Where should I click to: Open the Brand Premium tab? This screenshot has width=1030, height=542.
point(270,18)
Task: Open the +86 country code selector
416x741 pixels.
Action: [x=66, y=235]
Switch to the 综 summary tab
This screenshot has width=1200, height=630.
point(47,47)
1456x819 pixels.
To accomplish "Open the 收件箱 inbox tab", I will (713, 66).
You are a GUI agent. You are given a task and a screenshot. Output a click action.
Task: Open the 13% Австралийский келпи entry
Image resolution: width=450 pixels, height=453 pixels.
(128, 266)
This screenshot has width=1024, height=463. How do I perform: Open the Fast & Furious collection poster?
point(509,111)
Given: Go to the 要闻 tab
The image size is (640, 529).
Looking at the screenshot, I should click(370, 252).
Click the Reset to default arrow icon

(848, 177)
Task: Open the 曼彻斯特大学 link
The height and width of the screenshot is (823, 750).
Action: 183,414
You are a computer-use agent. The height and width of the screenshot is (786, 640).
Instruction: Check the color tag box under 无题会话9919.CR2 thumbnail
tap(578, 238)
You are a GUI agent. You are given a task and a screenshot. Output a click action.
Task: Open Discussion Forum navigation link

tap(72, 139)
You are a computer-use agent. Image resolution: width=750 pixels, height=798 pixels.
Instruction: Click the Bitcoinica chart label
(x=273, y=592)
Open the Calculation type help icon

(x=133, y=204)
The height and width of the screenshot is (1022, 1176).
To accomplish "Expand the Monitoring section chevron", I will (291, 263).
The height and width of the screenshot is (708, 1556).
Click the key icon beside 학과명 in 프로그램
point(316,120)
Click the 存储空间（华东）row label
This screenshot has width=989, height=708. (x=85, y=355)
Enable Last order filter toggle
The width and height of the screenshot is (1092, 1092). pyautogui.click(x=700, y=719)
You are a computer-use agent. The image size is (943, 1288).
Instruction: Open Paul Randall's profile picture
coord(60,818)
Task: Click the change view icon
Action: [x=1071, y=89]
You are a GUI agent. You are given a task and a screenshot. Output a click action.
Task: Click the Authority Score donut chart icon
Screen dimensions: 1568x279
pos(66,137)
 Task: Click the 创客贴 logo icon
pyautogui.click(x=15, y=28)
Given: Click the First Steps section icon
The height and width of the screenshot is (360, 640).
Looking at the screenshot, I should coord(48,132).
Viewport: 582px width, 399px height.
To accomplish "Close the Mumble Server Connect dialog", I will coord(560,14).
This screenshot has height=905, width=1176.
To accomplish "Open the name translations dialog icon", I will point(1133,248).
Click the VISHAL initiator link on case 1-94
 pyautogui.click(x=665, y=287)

● ● ●

Beginning at the line that contains "Screen dimensions: 1568x279", give again every line down to the end of the material, exactly as written, and stop there.

Your solution:
Screen dimensions: 1568x279
pos(66,137)
 Task: Click the 创客贴 logo icon
pyautogui.click(x=15, y=28)
Given: Click the First Steps section icon
The height and width of the screenshot is (360, 640).
Looking at the screenshot, I should coord(48,132).
Viewport: 582px width, 399px height.
To accomplish "Close the Mumble Server Connect dialog", I will coord(560,14).
This screenshot has height=905, width=1176.
To accomplish "Open the name translations dialog icon", I will point(1133,248).
Click the VISHAL initiator link on case 1-94
 pyautogui.click(x=665, y=287)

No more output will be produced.